Vicente Fonseca disse…
Um esclarecimento.

Muitos dos que conviveram comigo nestes 10 anos (a maioria de vocês) sabem que nunca quis ver Ronaldinho perto do Olímpico depois daquilo. Inclusive participei de uma enquete no pré-jornada da Gaúcha, ano passado, sobre isso - votei NÃO.

No entanto, este texto foi feito com um distanciamento desta paixão. Por isso, não estranhem que eu esteja me posicionando a favor. Sigo achando o cara um pulha, mas racionalmente acho que é uma aposta com grandes chances de dar certo.
Igor Natusch disse…
Para mim, ao menos, está bem clara a tua posição, Vicente. E concordo com ela.

Tanto que acabei de votar "sim" na enquete =P
Lique disse…
se eu quero que o ronaldinho jogue pelo gremio, claro que quero. se acredito? duvido muito. acho que ele, se sair do milan, vai pros estados unidos.

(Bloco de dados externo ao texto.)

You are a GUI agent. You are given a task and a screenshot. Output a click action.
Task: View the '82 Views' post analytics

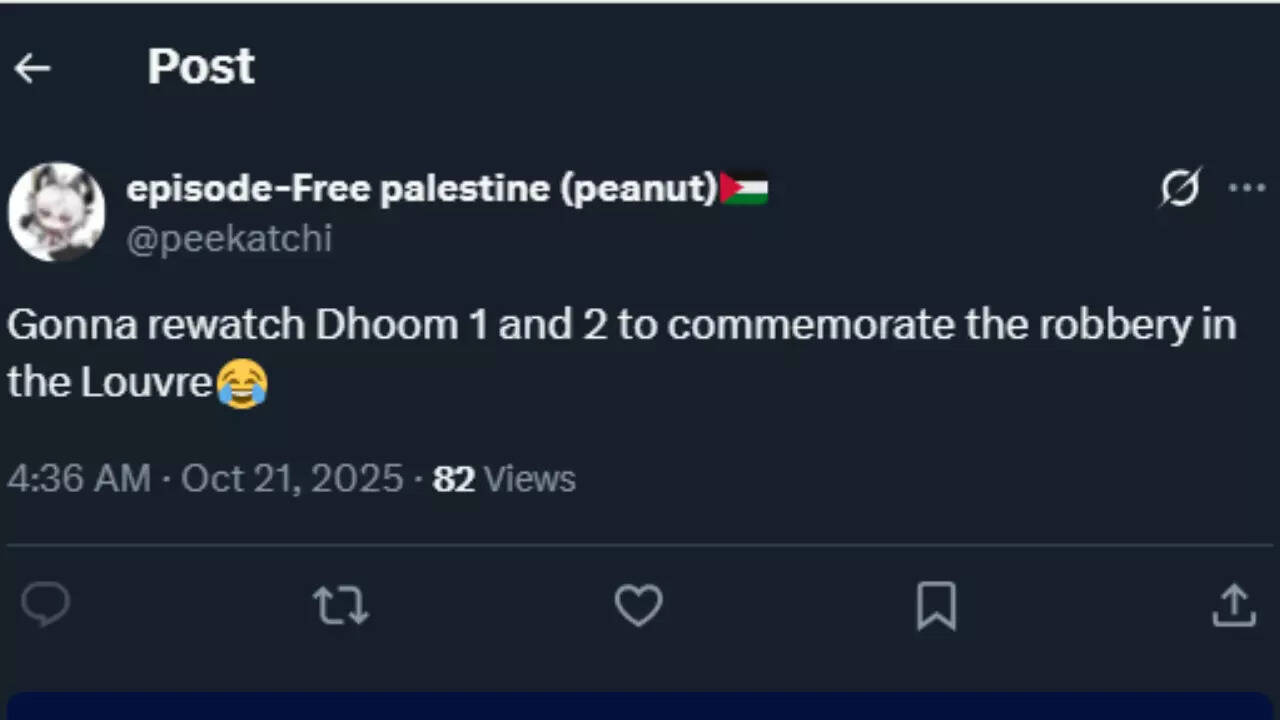coord(504,479)
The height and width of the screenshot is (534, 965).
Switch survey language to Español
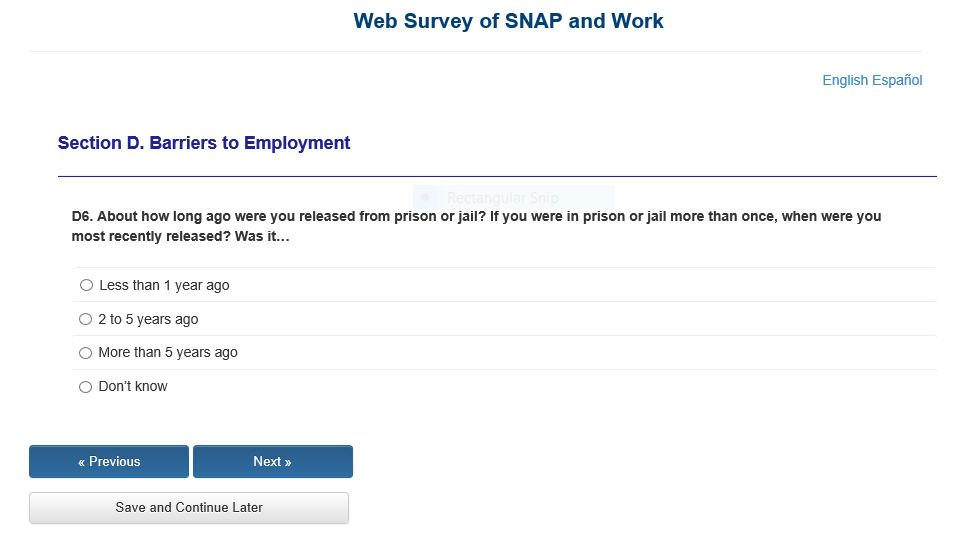(x=898, y=80)
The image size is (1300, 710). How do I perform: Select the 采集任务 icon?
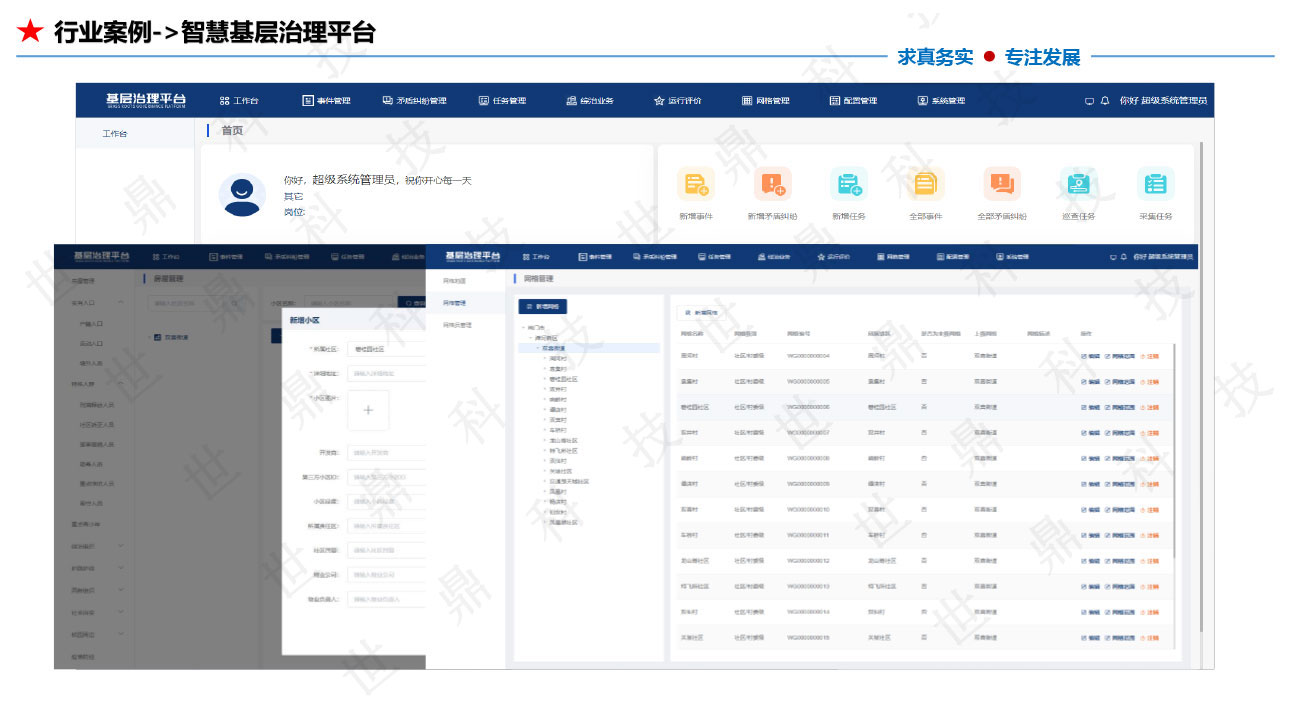tap(1158, 184)
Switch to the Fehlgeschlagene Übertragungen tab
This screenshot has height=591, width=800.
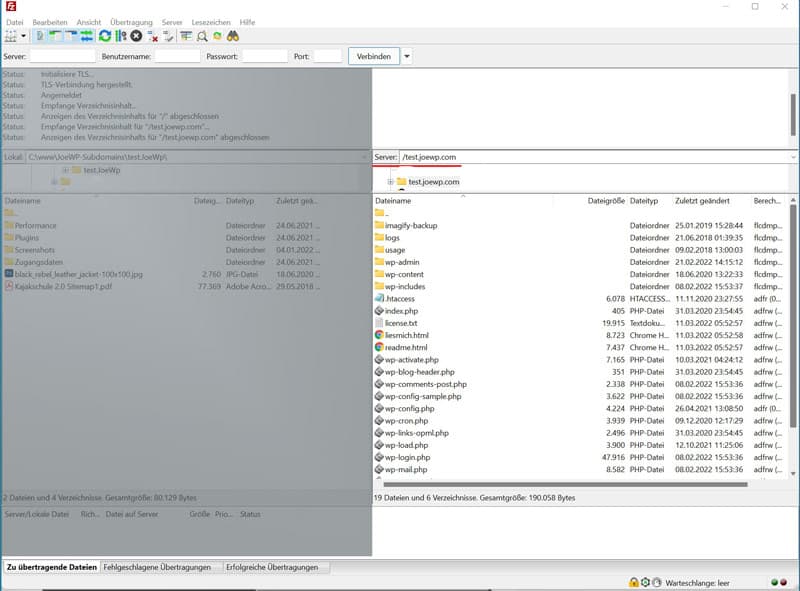158,567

de qualquer maneira, se resolver desembarcar no brasil, acho que vem pro gremio. mas acho BRABO que o faça, apesar de toda confiança que sinto de quem tá em porto alegre.
augusto g. disse…
Acho um absurdo que o clube, falido do jeito que está, tenha que fazer um enorme esforço financeiro, movimentando parcerias e todo departamento de marketing para ter um jogador de alto nível que claramente não quer mais jogar futebol.

Se tiver mesmo vontade de voltar, sugiro que ELE aceite o teto salarial do clube e ponto final. É o mínimo de respeito que pode demonstrar.
Vicente Fonseca disse…
Se for mau negócio financeiramente eu também sou contra. É preciso traçar uma estratégia muito cuidadosa. Também por isso é uma aposta. O resultado dentro de campo dirá se ele dará lucro ou prejuízo. Até porque o Grêmio não pode falir duas vezes por causa de um mesmo jogador.
Marcelo disse…
Além de ser contra pelo motivos óbvios, me preocupa o impacto da contratação sobre os outros jogadores. O dentuço teria um salário muito superior aos demais, seria a estrela do time, como era em 2000. Naquela época quando ele jogava bem, o Grêmio ganhava, senão não.
E quanto ao impacto financeiro, se ele quer jogar no Grêmio que joge de graça.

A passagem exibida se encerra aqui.